Findings: Overall, 1381 HCT recipients (9.2 ± 6.6 years) were included. Altogether, 6509 stool studies were obtained among 741 (54%) patients. Those with stool studies sent were more likely to have undergone an allogeneic transplant (63% vs 72%, p<0.001). Of those with allogeneic transplant, those with stool studies sent had higher incidence of GVHD, both acute (27% vs 17%, p=0.001) and chronic (23% vs. 11%, p<0.001). SSYCE studies were sent on 363 (26%, 2252 studies) patients with one (0.04%) positive result for Yersinia enterocolitica. Clostridium Difficile was sent on 706 (51%, 2055 studies) patients, with 156 positive results (7.6%). Stool ova and parasite was sent on 143 (10%, 242 studies) patients, with two positive results of Giardia lamblia (0.8%), however, in both instances the studies prior to HCT showed positivity for the same parasite . Viral studies were sent on 638 (46%, 1960 studies) patients, with 107 positive studies (5.5%) Over the years, there was a significant increase in studies sent for yersinia (p = 0.013) and adenovirus (p=0.007), and decrease for rotavirus (p=0.011) and clostridium difficile (p<0.001).
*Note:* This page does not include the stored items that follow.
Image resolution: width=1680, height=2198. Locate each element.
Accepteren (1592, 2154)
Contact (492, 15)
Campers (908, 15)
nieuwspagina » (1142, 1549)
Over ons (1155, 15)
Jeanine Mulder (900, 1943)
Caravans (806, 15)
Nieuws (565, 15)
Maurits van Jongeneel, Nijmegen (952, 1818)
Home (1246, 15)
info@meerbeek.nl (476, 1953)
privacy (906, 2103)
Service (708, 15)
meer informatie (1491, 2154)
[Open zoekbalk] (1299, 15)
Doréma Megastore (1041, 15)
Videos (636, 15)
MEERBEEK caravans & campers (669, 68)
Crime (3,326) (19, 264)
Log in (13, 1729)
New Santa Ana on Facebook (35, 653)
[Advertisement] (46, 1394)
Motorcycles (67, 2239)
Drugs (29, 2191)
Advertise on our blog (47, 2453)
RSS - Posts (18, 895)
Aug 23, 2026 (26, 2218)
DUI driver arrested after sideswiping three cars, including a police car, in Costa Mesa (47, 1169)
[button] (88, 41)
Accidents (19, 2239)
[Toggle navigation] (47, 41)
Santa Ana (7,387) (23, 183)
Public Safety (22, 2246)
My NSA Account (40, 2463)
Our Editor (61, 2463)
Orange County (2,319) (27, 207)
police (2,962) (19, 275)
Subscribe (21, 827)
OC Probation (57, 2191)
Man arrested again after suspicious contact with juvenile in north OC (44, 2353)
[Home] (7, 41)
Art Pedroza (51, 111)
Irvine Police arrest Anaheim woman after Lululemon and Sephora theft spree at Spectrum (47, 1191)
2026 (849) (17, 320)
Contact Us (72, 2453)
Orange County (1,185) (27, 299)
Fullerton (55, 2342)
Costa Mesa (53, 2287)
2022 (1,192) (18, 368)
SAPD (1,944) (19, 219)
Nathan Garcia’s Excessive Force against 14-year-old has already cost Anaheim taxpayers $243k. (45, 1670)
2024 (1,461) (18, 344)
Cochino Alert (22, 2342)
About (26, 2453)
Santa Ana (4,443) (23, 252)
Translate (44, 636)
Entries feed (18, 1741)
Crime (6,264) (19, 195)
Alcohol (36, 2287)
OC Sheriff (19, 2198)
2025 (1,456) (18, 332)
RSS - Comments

Interpretation: We identified a negligible rate of positivity for SSYCE and parasitic stool studies, despite the use of these tests in more than a quarter of all HCT patients admitted in the prior 8 years. Given the overall low diagnostic value, we argue that routine use of these studies in post-HCT pediatrics patients should be avoided, barring specific clinical circumstances, which would also serve to avoid unnecessary testing costs.

Disclosures

No relevant conflicts of interest to declare.